Your copy of the entries must be exact, and it must not include the pictures.

(EXERCISE MATERIALS begins)

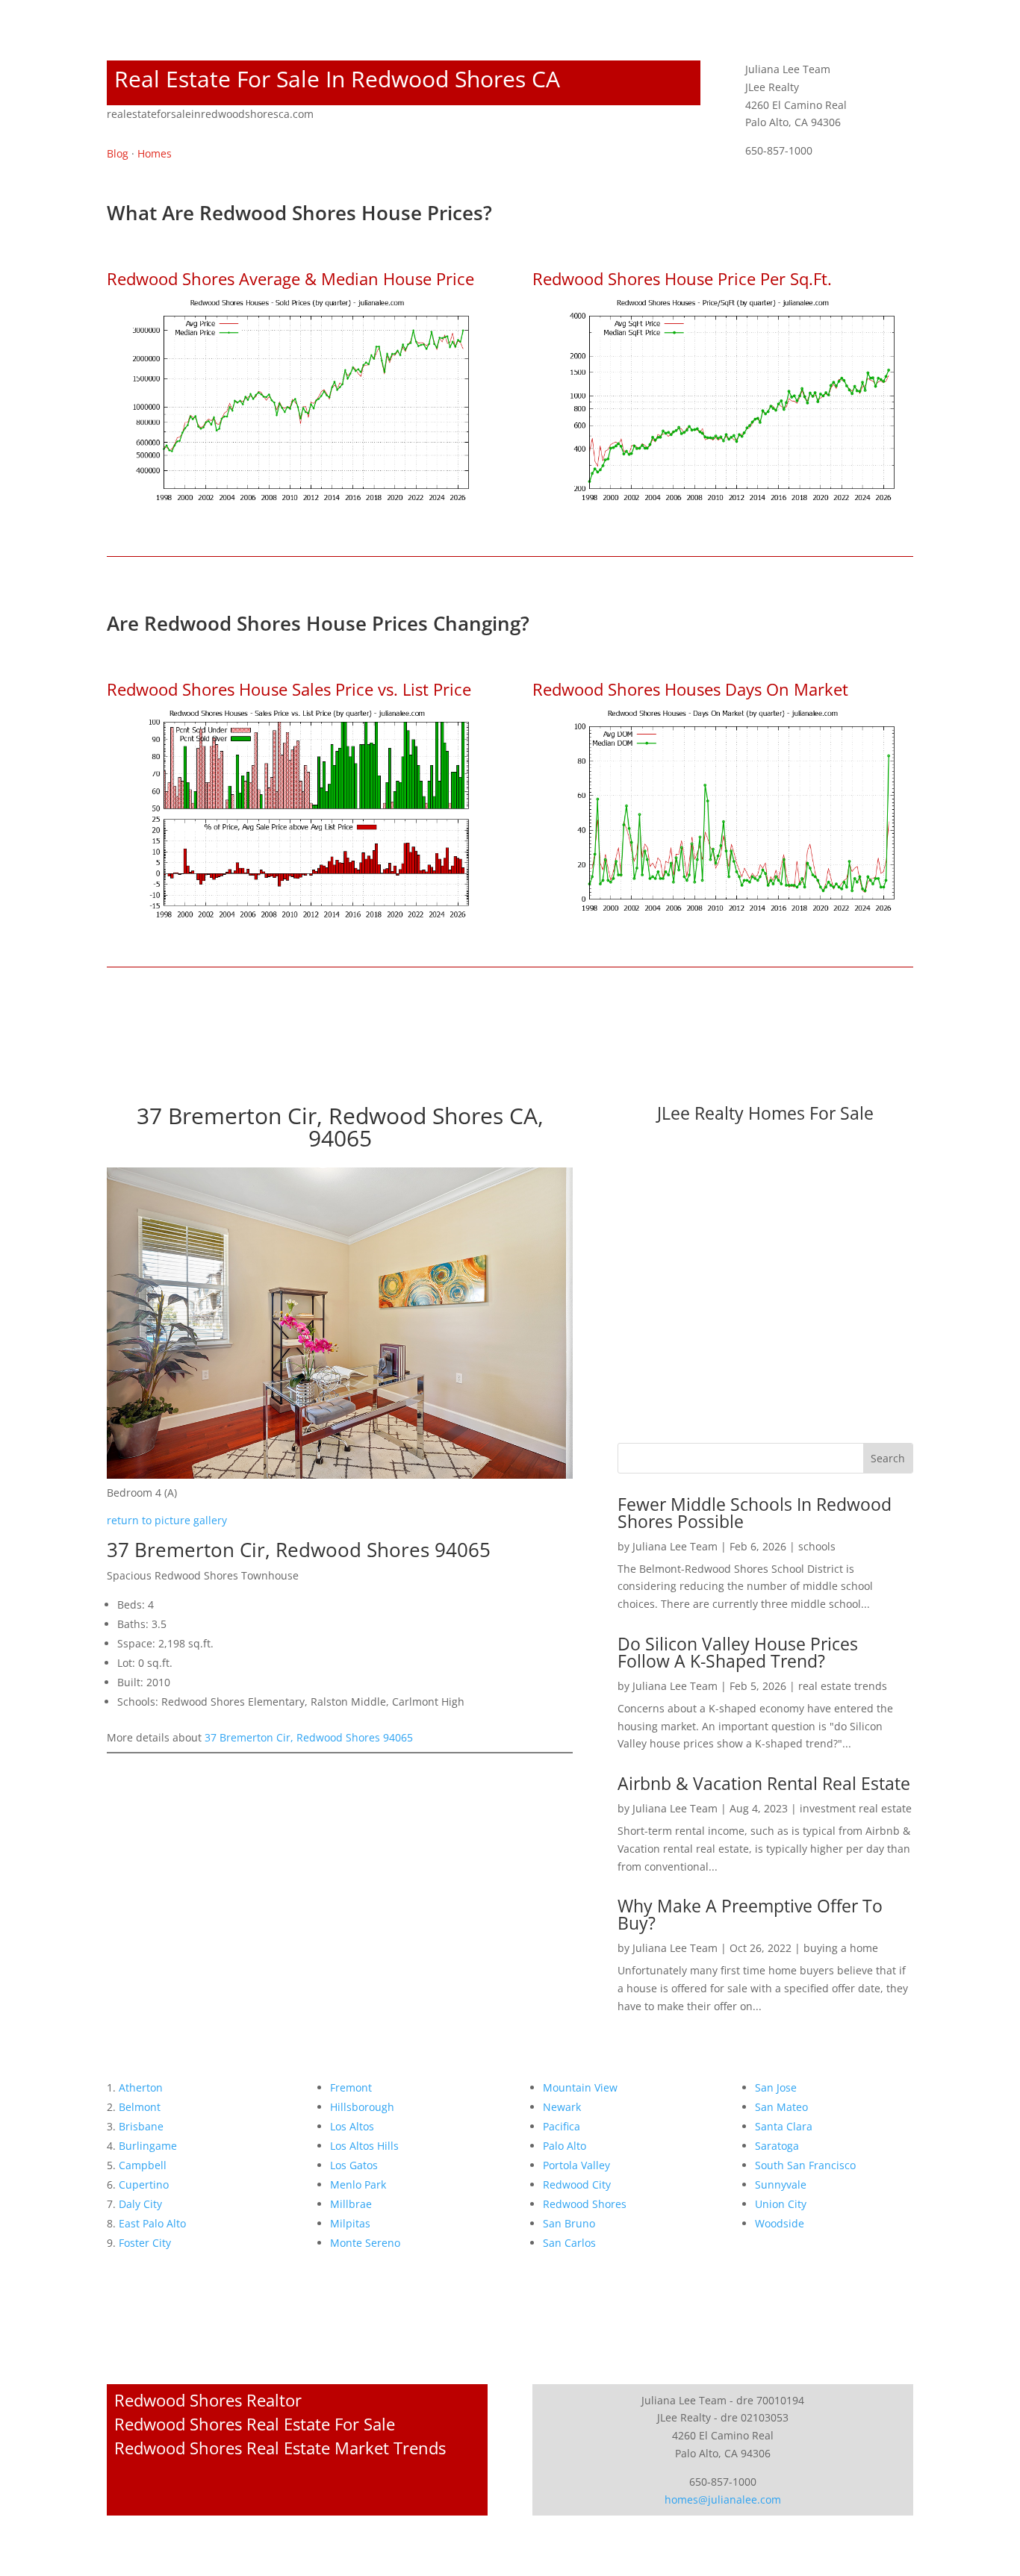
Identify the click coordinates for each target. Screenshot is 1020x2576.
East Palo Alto (152, 2223)
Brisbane (141, 2126)
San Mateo (781, 2107)
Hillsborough (362, 2107)
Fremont (351, 2087)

(EXERCISE MATERIALS ends)

TASK ANSWER:
Identify the click coordinates for each target. Screenshot is 1020x2576.
East Palo Alto (152, 2223)
Brisbane (141, 2126)
San Mateo (781, 2107)
Hillsborough (362, 2107)
Fremont (351, 2087)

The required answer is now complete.